REQUEST 1: In the thread about reading CSV files in MATLAB, how would you translate the sentence "Textscan fails if the string doesn't match the expectation." into Spanish?
REQUEST 2: Can you format the stretch of the listing from the line containing "Task: Click the スマカル給与 logo" through the line containing "Action: [x=202, y=46]" as a numbered list, leaving out any blank lines?

DOCUMENT PASSAGE:
Is there a way to skip these characters without the program crashing and me having to open the file in excel and deleting those fields?

Thanks


sorry for the late update. Here is the code i am using:

[a,patha]=uigetfile({'*.csv'},'Select the file' ,'c:\Data\2010'); 
file1=[patha a]; 

%# get a file ID 
fid = fopen(file1,'rt'); 
newf= textscan(fid, ['%s' repmat('%f',1,27)], 'HeaderLines', 1, 'Delimiter', ','); 
fclose(fid) ;

%//Make time a datenum of the first column
time = datenum(newf{1} );

%//Find the difference in minutes from each row
timeDiff = round(diff(datenum(time)*(24*60)));

%//the rest of the data
newf = cell2mat(newf(2:28));

the error i get is:

??? Error using ==> cat
CAT arguments dimensions are not consistent.

Error in ==> cell2mat at 81
            m{n} = cat(2,c{n,:});

Error in ==> testprogram at 31
pwr = cell2mat(newf(2:28));

it is due to the characters in my file i selected. it disappears when i manually delete them

Upvotes: 0

Views: 2942

Answers (2)

Jonas
Jonas

Reputation: 74930

Textscan fails if the string doesn't match the expectation. The empty entries lead to problems when catenating - your array would have an uneven number of columns.

textscan('bla,5.4,missing,3,3,3.4','%s%f%f%f%f%f','Delimiter',',')

ans = 

    {1x1 cell}    [5.4000]    [0x1 double]    [0x1 double]    [0x1 double]    [0x1 double]

However, you can use'TreatAsEmpty', to treat 'missing' as empty (i.e. they're replaced by NaNs)

DATA EXTRACT:
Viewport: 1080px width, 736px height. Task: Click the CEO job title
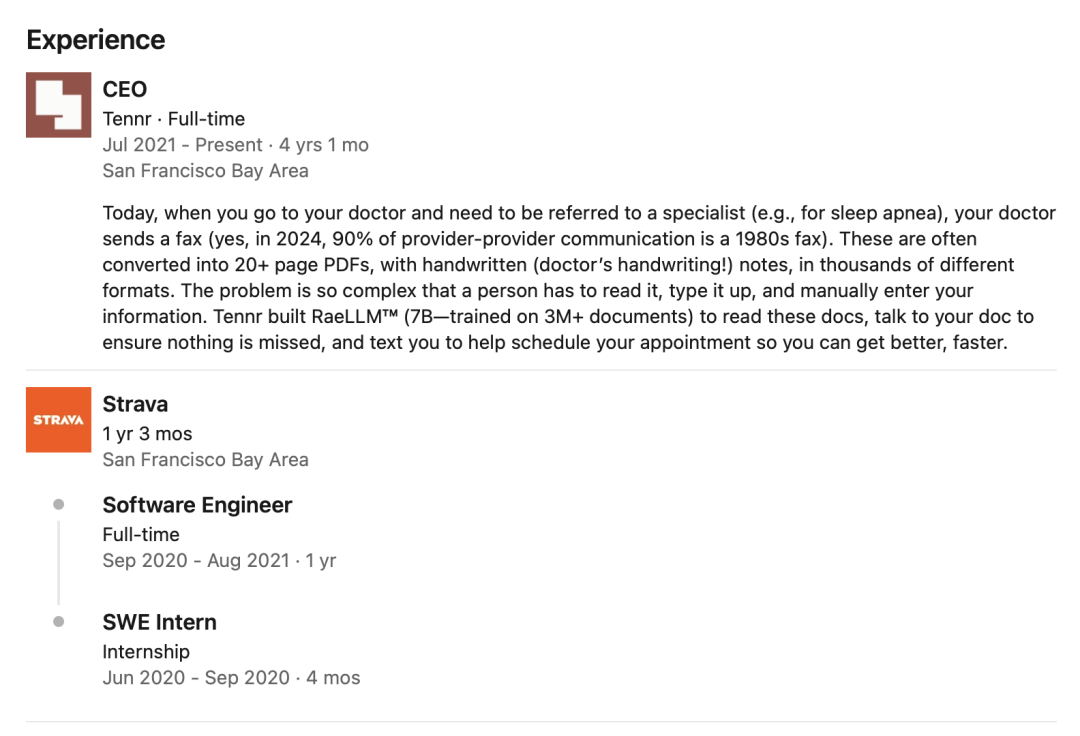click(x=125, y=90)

--

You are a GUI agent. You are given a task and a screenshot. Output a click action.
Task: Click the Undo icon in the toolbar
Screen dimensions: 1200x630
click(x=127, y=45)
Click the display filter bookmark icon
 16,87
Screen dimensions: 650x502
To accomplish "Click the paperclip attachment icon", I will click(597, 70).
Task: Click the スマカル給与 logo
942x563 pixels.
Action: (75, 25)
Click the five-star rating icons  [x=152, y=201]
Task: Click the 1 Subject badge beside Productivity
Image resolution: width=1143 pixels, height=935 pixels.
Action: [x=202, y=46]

OUTPUT 1: Textscan falla si la cadena no coincide con lo esperado.

OUTPUT 2:
1. Task: Click the スマカル給与 logo
2. 942x563 pixels.
3. Action: (75, 25)
4. Click the five-star rating icons  [x=152, y=201]
5. Task: Click the 1 Subject badge beside Productivity
6. Image resolution: width=1143 pixels, height=935 pixels.
7. Action: [x=202, y=46]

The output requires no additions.